◆ Texte du document:
────────────────────────────────────────
Professeur à l'École de criminologie, il donne l'exemple d'un homme rencontré en prison qui avait écopé d'une peine de sept ans pour avoir détourné des fonds d'une valeur de sept millions. La fraude s'élevait en réalité à cinq millions. «La sentence était moins importante à ses yeux que l'exagération dans l'estimation des profits.»
En collaboration avec Pierre Tremblay, professeur à la même école, M. Morselli vient de publier une étude sur le sujet dans le journal scientifique Criminology. Les chercheurs s'intéressent particulièrement aux facteurs liés à la «réussite criminelle». «Un manque de contrôle de soi et une gestion performante des contacts sont deux facteurs qui expliquent pourquoi certains contrevenants se font plus d'argent que d'autres», dit Carlo Morselli. Ceux qui réussissent le mieux sont impliqués dans des «crimes de marché» comme le trafic de drogue. Le vol et la fraude semblent moins payants.
L'étude des professeurs Morselli et Tremblay a été menée auprès de 220 délinquants en tous genres: voleurs de sacs à main, fraudeurs du fisc, vendeurs de drogue, etc. Incarcérés dans cinq pénitenciers du Québec, ces criminels ont été répartis en deux catégories: ceux ayant commis des «crimes de marché» et ceux ayant perpétré des «crimes lucratifs de prédation» tels une fraude ou un vol.
Les résultats révèlent que le manque de contrôle de soi est un trait de caractère dominant chez les voleurs et les fraudeurs. «Plus ce comportement est présent chez eux, plus élevés sont leurs revenus criminels», indique Carlo Morselli. Pour les vendeurs de drogue, cependant, il n'y a pas de lien direct entre le manque de contrôle de soi et les bénéfices financiers. «Ce trait de personnalité a toutefois un impact sur leur aptitude à gérer leurs affaires et, incidemment, sur leurs revenus», précise le chercheur qui explique la «réussite criminelle» par une habitude à prendre des risques et une capacité de penser et de réagir rapidement. «Exactement comme un homme d'affaires», ajoute-t-il.
────────────────────────────────────────
◆ Données enregistrées:
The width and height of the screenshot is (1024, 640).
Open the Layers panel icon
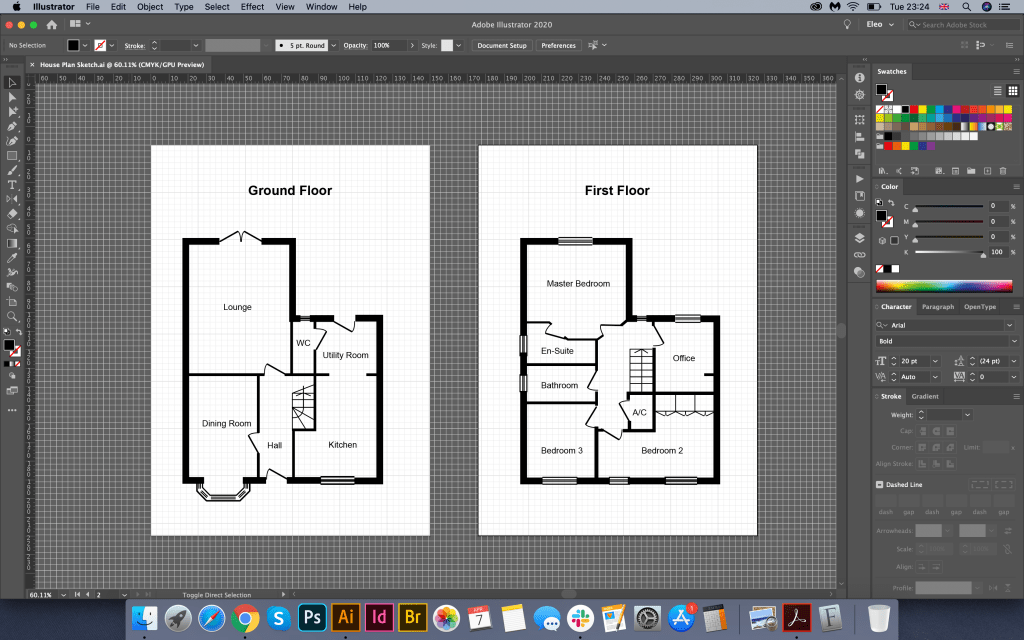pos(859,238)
────────────────────────────────────────
◆ Exercices à traiter:
1. Dans le texte sur la réussite criminelle, modifiez tout le passage allant de «L'étude des professeurs» jusqu'à «fraude ou un vol.» en y remplaçant «pénitenciers» par «établissements carcéraux».
2. Reprenez le texte sur la réussite criminelle à l'endroit où il s'arrête et rédigez-en la suite.

◆ Réponses aux exercices:
1.
L'étude des professeurs Morselli et Tremblay a été menée auprès de 220 délinquants en tous genres: voleurs de sacs à main, fraudeurs du fisc, vendeurs de drogue, etc. Incarcérés dans cinq établissements carcéraux du Québec, ces criminels ont été répartis en deux catégories: ceux ayant commis des «crimes de marché» et ceux ayant perpétré des «crimes lucratifs de prédation» tels une fraude ou un vol.

2.
Gestion performante des réseaux
La «réussite criminelle» dépend également de la manière dont les personnes réalisent leurs activités, notamment au travers des liens qu'elles établissent. En effet, en analysant les données recueillies sur une période de trois ans, les chercheurs ont observé que les contrevenants impliqués dans les crimes de marché se font plus d'argent lorsque leurs réseaux sont composés de gens qui ne se connaissent pas. «Cette approche permet à la personne de se positionner comme courtière entre des gens sans lien les uns avec les autres et limite les possibilités de se faire repérer», note M. Morselli.
Les travaux des professeurs Morselli et Tremblay prouvent que le crime peut parfois être payant alors que la littérature scientifique portait à croire le contraire. «On présumait que les gains étaient minimes et à court terme sans même avoir fait de recherches sur le sujet. C'est toute la question de la dissuasion qui est remise en cause», soutient Carlo Morselli.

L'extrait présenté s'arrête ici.